Central Valley High senior Chris Pittella, center, works the anchor position during the taping of CV’s weekly sports show on Monday. The show airs Thursdays at 10:35 p.m. on KAYU. SR photo/Kathy Plonka
I am here at my keyboard even though many people have today off in observance of Veteran's Day. On the plus side, though, there wasn't as much traffic heading into downtown this morning. As usual there are highlights from Saturday's Valley Voice to present. We caught up on updated election results in the Spokane Valley City Council and East Valley School Board. Reporter Lisa Leinberger has a story on the newcomers that seem to be winning all the seats on the school board, which could lead to changes in the district. Newcomer Ed Pace is ahead of incumbent Gary Schimmels in a Spokane Valley City Council race. Change could be coming to the city as well if Pace and his supporters form an ultra-conservative voting block.
Lisa also has a story on Central Valley High School students that help put together the “This Week in High School Sports” show that airs on KAYU Fox 28. The students learn the skills they need to put the television show together, skills that can be useful in future careers.
Correspondent Valerie Putnam has a report on a special Millwood City Council meeting last week, where the council voted on its first contract for the Buckeye Avenue water main replacement project tentatively planned for next year.
Chris Sheppard dons only one costume on Halloween, a robe, crown and sweatshirt reading “Queen of Halloween.” Indeed, her house dominates the neighborhood, with hundreds of whimsical items for the holiday. Sheppard is shown at her home on Bettman Road in Spokane Valley, on Wednesday. SR photo/Jesse Tinsley
Saturday's Valley Voice was packed full of stories (and quite a few election advertisements), so lets get right to the highlights. Reporter Lisa Leinberger stopped by the home of the Queen of Halloween, aka Chris Sheppard. Her home turns into a festival of the orange and spooky every year and this year is no different. She starts decorating the inside of her home in August but waits until September to start putting in the skeleton crawling out of its grave in the yard.
Correspondent Steve Christilaw has a story on the University High School girls soccer team, which is rallying after losing one of its star players in a car crash recently.

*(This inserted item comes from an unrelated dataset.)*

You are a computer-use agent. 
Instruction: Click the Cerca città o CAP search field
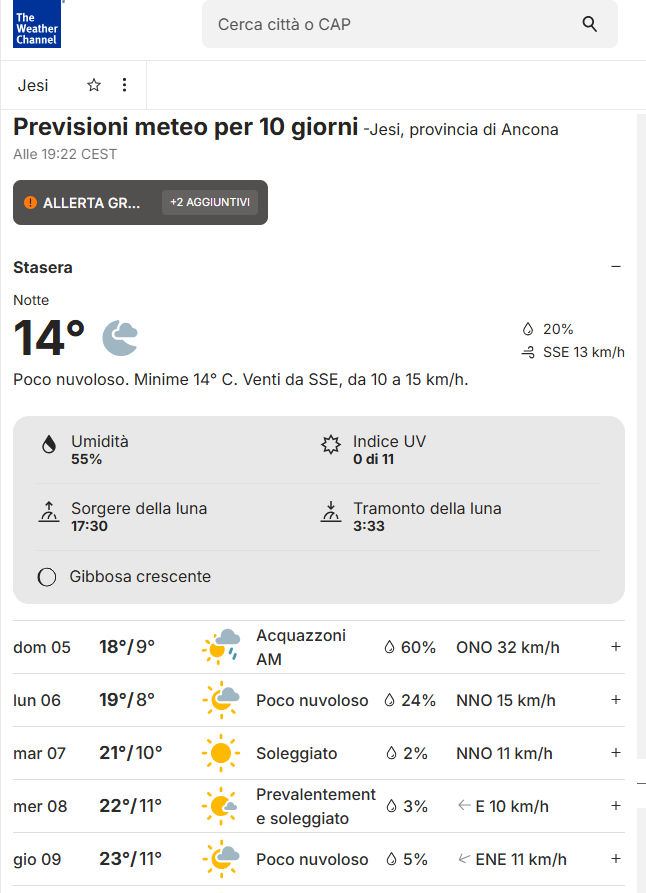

The team had a small ceremony at their recent home game. The Spokane Valley Lodging Tax Advisory Commission recently met to make recommendations for 2014 funding to agencies that promote tourism.
We also had a ton of election coverage Saturday since ballots have now been delivered. Correspondent Valerie Putnam tackled the Millwood Mayor race between Kevin Freeman and Dennis Hamlin while Lisa covered the East Valley School District school board and Liberty Lake City Council. There was also a candidate forum last week featuring those running for Spokane Valley City Council.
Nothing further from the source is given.